Sophie Meuret is a Post-Doc in the Photonic Materials group at AMOLF, Amsterdam. She obtained her PhD from the University Paris Saclay. Her work mostly focuses on the understanding of electron-matter interaction using cathodoluminescence (CL) spectroscopy. CL is the light emitted by a material after interaction with a high-energy electron; collecting this light allows the study of the optical properties of nanostructures at the nanometer scale.
In the Photonic Material group, she is currently developing ultra-fast time-resolved cathodoluminescence (CL) spectroscopy to study spatially-resolved ultrafast carrier recombination and single emitters in nanostructures. Investigating the CL light in a time-resolved manner gives access to dynamic properties of charge carriers at the nanometer and picosecond scale. She developed an experiment using an ultrafast beam blanker in the electron column to create 30 ps electron pulses, enabling to perform lifetime mapping with a resolution of 40 nm.
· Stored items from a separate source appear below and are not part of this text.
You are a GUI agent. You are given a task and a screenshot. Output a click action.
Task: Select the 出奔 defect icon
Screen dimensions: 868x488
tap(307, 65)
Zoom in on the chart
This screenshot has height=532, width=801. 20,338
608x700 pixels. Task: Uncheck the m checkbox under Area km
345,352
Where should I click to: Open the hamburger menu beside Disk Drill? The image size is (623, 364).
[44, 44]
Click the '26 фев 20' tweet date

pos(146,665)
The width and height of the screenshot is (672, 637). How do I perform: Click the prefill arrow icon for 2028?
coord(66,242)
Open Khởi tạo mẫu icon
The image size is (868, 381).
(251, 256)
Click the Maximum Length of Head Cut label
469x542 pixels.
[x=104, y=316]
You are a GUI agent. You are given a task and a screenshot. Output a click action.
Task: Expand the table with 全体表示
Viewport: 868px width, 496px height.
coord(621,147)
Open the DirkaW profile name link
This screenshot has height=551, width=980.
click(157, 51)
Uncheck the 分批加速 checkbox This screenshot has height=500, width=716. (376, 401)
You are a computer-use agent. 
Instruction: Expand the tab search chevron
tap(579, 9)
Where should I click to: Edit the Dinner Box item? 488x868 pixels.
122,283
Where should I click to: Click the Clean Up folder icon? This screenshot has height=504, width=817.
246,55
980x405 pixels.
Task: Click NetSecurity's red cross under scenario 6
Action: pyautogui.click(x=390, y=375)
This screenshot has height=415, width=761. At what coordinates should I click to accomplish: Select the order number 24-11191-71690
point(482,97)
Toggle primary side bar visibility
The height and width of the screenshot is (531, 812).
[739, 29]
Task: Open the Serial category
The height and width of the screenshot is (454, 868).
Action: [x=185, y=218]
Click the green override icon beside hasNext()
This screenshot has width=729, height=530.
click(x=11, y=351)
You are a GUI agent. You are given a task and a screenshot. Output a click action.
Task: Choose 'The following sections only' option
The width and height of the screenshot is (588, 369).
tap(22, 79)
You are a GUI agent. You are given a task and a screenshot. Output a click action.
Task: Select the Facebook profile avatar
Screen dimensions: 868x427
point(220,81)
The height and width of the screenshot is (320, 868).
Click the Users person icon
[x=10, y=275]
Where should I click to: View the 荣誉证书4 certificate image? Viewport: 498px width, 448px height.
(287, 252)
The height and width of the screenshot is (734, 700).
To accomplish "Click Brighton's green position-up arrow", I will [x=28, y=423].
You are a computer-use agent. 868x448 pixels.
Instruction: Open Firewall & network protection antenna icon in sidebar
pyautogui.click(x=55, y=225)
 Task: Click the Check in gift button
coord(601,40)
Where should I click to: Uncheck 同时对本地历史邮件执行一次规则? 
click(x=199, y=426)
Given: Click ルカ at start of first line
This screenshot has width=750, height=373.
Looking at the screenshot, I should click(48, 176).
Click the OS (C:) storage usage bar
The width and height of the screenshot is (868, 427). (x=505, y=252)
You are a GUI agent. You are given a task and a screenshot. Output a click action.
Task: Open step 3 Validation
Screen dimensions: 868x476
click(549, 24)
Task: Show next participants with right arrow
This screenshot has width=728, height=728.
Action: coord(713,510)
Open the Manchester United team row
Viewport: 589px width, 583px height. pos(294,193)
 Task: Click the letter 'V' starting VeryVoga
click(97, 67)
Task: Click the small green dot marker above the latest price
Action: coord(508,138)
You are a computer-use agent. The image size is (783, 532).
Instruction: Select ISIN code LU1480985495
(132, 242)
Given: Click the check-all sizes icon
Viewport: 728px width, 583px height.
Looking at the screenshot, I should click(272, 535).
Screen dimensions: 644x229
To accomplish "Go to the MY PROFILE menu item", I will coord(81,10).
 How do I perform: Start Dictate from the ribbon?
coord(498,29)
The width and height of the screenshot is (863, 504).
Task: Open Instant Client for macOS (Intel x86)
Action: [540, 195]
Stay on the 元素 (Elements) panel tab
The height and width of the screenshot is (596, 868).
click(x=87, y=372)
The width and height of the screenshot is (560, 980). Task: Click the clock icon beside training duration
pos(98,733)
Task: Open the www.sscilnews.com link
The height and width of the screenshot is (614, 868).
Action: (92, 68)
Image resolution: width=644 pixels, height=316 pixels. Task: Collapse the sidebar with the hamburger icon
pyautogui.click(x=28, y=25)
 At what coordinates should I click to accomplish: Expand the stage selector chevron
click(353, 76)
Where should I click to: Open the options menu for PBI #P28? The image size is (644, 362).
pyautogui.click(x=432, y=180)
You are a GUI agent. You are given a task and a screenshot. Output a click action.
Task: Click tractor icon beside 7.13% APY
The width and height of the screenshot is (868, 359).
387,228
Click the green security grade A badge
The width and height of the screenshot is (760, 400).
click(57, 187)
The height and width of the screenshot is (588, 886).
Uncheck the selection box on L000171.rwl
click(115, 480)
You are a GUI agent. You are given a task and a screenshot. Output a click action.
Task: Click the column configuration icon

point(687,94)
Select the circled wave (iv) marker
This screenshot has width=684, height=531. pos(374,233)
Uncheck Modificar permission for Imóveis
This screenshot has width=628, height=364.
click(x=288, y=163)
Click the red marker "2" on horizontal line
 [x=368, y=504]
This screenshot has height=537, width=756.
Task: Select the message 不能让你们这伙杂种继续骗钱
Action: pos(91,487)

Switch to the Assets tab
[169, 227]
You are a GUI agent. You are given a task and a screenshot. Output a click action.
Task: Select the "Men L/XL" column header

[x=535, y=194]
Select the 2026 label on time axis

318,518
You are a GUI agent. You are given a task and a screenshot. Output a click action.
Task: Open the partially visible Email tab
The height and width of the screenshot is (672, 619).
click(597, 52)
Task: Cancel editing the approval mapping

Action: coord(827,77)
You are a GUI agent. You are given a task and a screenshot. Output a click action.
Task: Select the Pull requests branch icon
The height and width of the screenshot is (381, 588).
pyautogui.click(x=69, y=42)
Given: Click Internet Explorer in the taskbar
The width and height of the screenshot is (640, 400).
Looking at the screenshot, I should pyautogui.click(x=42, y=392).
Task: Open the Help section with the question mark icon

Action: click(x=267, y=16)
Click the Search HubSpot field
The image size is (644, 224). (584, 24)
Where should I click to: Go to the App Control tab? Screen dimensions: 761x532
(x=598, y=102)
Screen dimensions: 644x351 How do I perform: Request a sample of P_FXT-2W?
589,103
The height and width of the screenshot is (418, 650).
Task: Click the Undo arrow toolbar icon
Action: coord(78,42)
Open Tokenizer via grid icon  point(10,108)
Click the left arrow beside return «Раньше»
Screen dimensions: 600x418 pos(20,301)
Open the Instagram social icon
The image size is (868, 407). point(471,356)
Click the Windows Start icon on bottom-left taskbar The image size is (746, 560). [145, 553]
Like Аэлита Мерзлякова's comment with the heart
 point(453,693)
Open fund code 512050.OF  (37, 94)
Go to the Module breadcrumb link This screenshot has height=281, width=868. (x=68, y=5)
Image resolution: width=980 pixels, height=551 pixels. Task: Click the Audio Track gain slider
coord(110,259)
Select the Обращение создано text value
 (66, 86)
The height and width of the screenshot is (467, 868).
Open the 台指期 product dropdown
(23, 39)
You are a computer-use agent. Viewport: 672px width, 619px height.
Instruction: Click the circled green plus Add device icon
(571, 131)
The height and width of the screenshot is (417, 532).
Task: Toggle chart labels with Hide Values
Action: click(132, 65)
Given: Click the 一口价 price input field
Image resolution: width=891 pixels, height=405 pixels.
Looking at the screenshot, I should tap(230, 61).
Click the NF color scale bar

In parallel, she is developing, together with Magda Solà Garcia (PhD), a time-resolved microscope based on a pulsed-laser driven electron gun. Electron pulses are generated by photoemission when the laser is exciting the tip of the electron microscope. This experiment should allow the generation of sub-picosecond electron pulses and a spatial resolution of 5 nm and will enable pump-probe CL spectroscopy on a wide range of nanophotonic structures.
Using an Hanbury Brown and Twiss experiment, she also studied the CL autocorrelation function g(2) from InGaN/GaN quantum wells. The g(2) shows strong bunching due to the fact that a single electron creates multiple excitations. They proved that this effect can be used to extract the excitation efficiency without a priori knowledge of the structure.